▶ What the task requires: Word for word, restate the lines of the data below between those holding "You are a GUI" and "1024x1024 pixels. Task: Click", inclusive; pictures do not belong in the copy.

▶ Excerpted data:
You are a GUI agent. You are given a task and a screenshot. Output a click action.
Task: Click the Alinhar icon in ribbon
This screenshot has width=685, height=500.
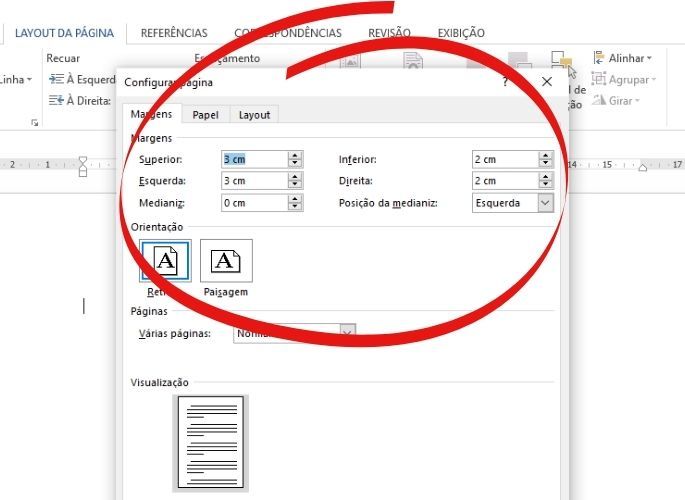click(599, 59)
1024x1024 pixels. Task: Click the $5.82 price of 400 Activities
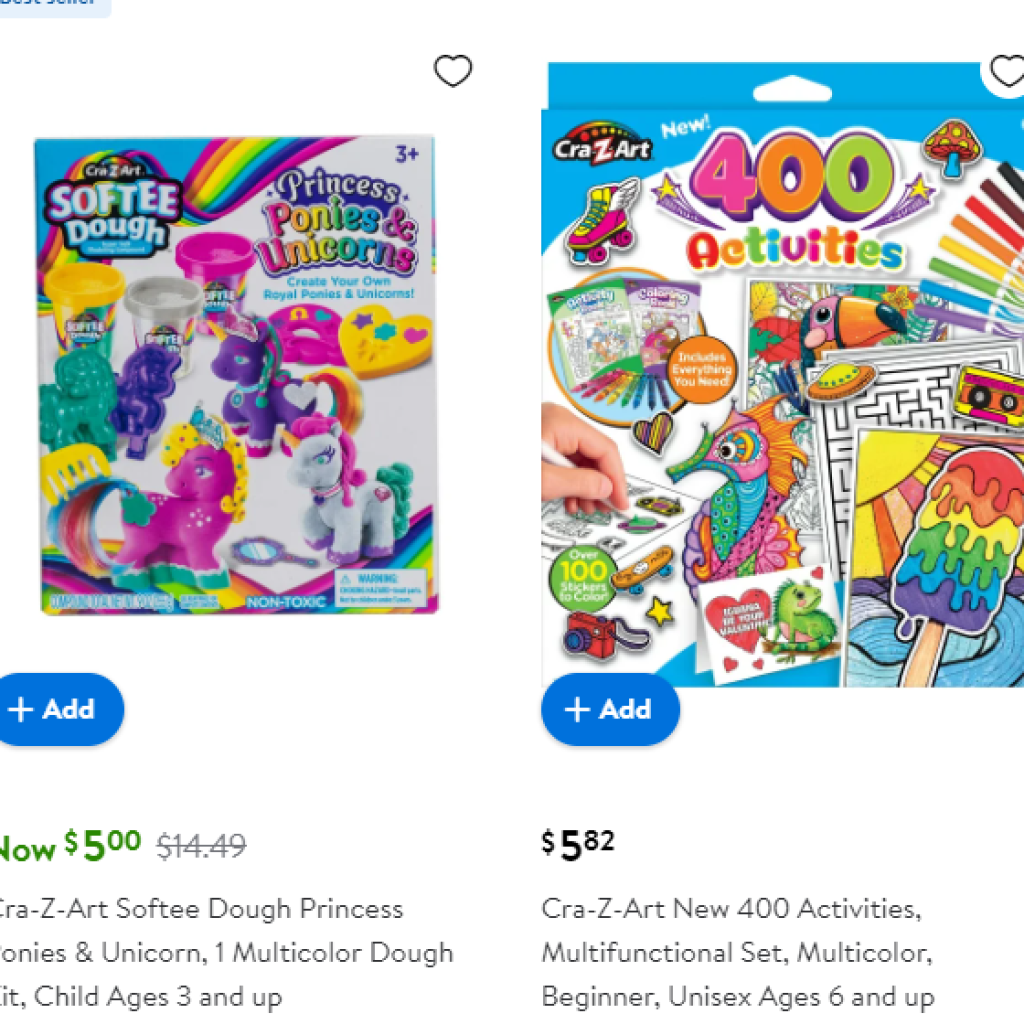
--
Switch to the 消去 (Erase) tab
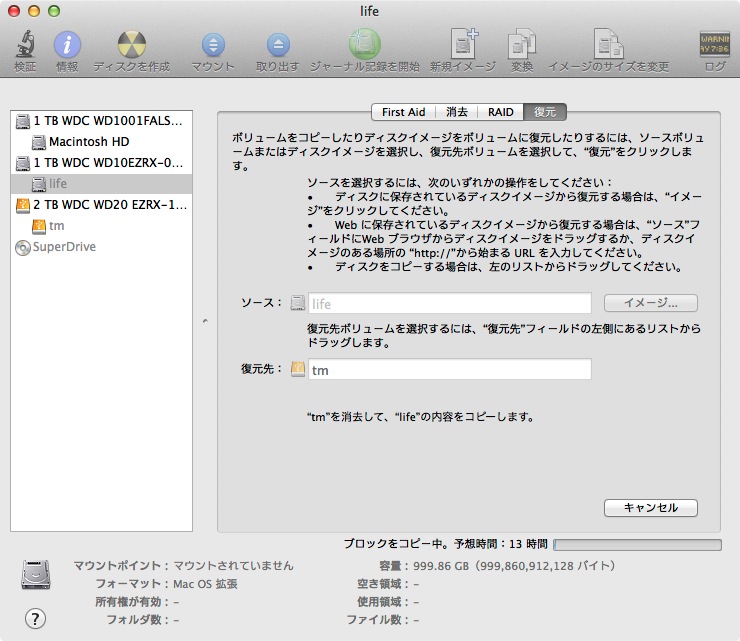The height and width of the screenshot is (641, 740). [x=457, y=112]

▶ Solved exercise:
You are a GUI agent. You are given a task and a screenshot. Output a click action.
Task: Click the Alinhar icon in ribbon
This screenshot has width=685, height=500.
click(599, 59)
1024x1024 pixels. Task: Click the $5.82 price of 400 Activities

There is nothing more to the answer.